ElasticSearch single node cluster (2)

First part of this series here: https://juanmatiasdelacamara.wordpress.com/2019/06/27/elasticsearch-single-node-cluster-1/.

In the first part we started an ElasticSearch and a Kibana instances using Docker. In this second part we will scratch the surface of Kibana and play a little with field mapping.

We assume you have all the containers running from the first part. Just in case you don’t, here is a fast up and running:

docker network create -d bridge elastic

docker run -d --network elastic -p 9200:9200 -p 9300:9300 -e "discovery.type=single-node" --name es1 docker.elastic.co/elasticsearch/elasticsearch:6.5.4docker network create -d bridge elastic

docker run -d --network elastic -p 5601:5601 -e ELASTICSEARCH_URL=http://es1:9200 --name K1 docker.elastic.co/kibana/kibana:6.5.4docker network create -d bridge elastic

docker run -d --network elastic -p 9200:9200 -p 9300:9300 -e "discovery.type=single-node" --name es1 docker.elastic.co/elasticsearch/elasticsearch:6.5.4docker network create -d bridge elastic

The user-friendly way

That is… we will use Kibana…

Access your Kibana at:

http://your_ip:5601

Skip your welcome page (explore it your self) and you will be redirected to main page.

There, you must select Discover to search your data.

But then you will get this message: “In order to visualize and explore data in Kibana, you’ll need to create an index pattern to retrieve data from Elasticsearch.

As we have seen before we created indices and then indexed documents into them. Those indices “live” in Elasticsearch. Kibana needs a kind of “map” to understand how to use the index. This map is called “index pattern”.

The index pattern specifies fields and types among other things.

The index pattern creation is easy. Indeed Kibana redirected you to the index pattern creation page. But you can also access it following the menu Management->Kibana:Index Patterns.

You have a list of indices. You will see my_index and new_index, indices we have created before.
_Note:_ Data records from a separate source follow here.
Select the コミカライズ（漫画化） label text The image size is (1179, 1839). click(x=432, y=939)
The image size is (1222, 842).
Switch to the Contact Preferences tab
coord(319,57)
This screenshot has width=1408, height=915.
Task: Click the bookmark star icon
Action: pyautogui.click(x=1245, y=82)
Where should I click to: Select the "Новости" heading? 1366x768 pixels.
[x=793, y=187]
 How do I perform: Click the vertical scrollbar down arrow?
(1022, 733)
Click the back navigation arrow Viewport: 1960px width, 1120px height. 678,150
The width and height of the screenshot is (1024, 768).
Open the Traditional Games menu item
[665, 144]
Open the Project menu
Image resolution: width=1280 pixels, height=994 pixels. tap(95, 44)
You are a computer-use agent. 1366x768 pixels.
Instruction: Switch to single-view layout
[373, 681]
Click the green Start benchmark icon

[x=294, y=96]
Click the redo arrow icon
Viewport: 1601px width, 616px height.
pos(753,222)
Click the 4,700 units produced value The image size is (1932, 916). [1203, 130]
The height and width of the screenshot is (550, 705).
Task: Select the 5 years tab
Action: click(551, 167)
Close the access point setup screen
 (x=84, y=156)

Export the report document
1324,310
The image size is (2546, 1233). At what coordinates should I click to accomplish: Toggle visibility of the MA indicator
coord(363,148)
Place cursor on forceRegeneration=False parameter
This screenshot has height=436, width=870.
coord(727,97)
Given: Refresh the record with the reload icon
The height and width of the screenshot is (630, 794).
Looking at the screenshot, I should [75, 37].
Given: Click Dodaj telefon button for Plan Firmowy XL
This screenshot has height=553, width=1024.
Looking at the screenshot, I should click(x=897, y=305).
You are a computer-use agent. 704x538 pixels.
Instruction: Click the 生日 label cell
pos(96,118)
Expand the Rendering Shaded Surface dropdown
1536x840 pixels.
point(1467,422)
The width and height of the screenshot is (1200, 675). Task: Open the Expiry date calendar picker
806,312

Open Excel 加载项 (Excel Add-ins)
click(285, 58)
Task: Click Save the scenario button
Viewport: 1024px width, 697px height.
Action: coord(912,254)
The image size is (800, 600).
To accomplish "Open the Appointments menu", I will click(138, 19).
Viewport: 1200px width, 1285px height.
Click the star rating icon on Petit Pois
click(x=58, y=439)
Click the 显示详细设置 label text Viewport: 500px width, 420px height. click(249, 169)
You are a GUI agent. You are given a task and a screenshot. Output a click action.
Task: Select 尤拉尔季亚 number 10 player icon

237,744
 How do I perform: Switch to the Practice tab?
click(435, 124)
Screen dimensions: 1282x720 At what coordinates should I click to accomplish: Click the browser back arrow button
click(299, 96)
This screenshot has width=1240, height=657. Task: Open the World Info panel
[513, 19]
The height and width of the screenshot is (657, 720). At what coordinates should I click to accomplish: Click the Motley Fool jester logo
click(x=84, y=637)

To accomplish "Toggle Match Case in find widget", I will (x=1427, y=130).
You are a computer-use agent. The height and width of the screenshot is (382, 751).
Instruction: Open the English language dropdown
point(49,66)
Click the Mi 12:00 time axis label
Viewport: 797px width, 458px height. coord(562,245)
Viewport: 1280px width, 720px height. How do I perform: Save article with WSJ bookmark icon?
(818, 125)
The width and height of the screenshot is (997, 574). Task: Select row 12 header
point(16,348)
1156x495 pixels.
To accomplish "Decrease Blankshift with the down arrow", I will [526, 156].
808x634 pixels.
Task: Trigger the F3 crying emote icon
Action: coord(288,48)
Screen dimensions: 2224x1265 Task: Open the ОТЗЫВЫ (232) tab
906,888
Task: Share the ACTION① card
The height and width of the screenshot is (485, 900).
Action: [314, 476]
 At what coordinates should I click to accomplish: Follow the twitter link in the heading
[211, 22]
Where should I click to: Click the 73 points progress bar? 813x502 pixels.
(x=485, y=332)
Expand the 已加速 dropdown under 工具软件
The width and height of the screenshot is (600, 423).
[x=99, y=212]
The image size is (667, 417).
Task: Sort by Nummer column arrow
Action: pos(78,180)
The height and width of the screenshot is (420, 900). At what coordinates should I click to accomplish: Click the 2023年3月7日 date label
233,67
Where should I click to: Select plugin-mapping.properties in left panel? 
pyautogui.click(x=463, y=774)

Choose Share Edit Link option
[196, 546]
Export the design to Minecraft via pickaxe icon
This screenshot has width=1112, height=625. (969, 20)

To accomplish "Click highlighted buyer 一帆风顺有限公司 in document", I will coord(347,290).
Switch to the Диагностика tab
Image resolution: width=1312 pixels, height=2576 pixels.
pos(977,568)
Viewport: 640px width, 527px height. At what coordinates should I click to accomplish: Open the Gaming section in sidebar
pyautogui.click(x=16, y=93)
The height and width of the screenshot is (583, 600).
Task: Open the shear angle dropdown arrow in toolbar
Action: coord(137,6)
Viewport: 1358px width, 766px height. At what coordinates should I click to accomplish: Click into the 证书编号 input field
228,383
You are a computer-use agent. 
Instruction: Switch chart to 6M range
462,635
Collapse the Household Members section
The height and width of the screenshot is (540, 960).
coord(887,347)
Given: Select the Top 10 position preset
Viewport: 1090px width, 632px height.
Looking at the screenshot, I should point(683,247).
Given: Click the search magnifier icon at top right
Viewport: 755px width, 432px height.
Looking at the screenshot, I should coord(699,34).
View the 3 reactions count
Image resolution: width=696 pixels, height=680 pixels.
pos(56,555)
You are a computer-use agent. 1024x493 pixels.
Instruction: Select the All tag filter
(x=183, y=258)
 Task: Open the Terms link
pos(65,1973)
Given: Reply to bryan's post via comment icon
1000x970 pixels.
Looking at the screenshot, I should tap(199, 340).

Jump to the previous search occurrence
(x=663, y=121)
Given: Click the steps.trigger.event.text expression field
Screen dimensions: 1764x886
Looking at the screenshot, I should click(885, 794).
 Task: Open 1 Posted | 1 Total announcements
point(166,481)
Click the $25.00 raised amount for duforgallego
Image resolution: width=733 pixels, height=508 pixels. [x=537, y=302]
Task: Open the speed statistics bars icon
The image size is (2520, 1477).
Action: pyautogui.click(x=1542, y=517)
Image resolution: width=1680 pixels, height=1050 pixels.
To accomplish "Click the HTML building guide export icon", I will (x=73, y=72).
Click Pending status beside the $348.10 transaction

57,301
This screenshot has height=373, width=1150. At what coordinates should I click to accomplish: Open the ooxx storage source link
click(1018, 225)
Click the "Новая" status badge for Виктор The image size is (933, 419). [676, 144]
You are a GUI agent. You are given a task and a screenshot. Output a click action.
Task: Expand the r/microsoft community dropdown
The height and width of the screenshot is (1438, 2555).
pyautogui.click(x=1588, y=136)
And you must specify a “pattern” that match your index. In index pattern, type in: my_index.

Kibana will show you indices matching your expression. When you are done click Next Step.

You will see the message: “The indices which match this index pattern don’t contain any time fields.

This means that we didn’t add any timestamp field in our documents. Why it is important? Mostly to build time series, so it is very useful.

But at this point, it’s ok to have no such field in our documents. So click Create Index Pattern.

Field list will be shown. Click Discover and enjoy viewing your documents.

About patterns

Since we can have a lot of documents, we can create related indices to store them. E.g. create one index per day for a kind of document. Let say my_index-2018.01.01, my_index-2018.01.02 and so on.

All documents in those indices are related, meaning that they could have similar properties, e.g. date, source, server name (among others unique properties)… so all my indices will have the same (or almost the same) field mapping. Also, I’d like to query all these indices together since the documents are related.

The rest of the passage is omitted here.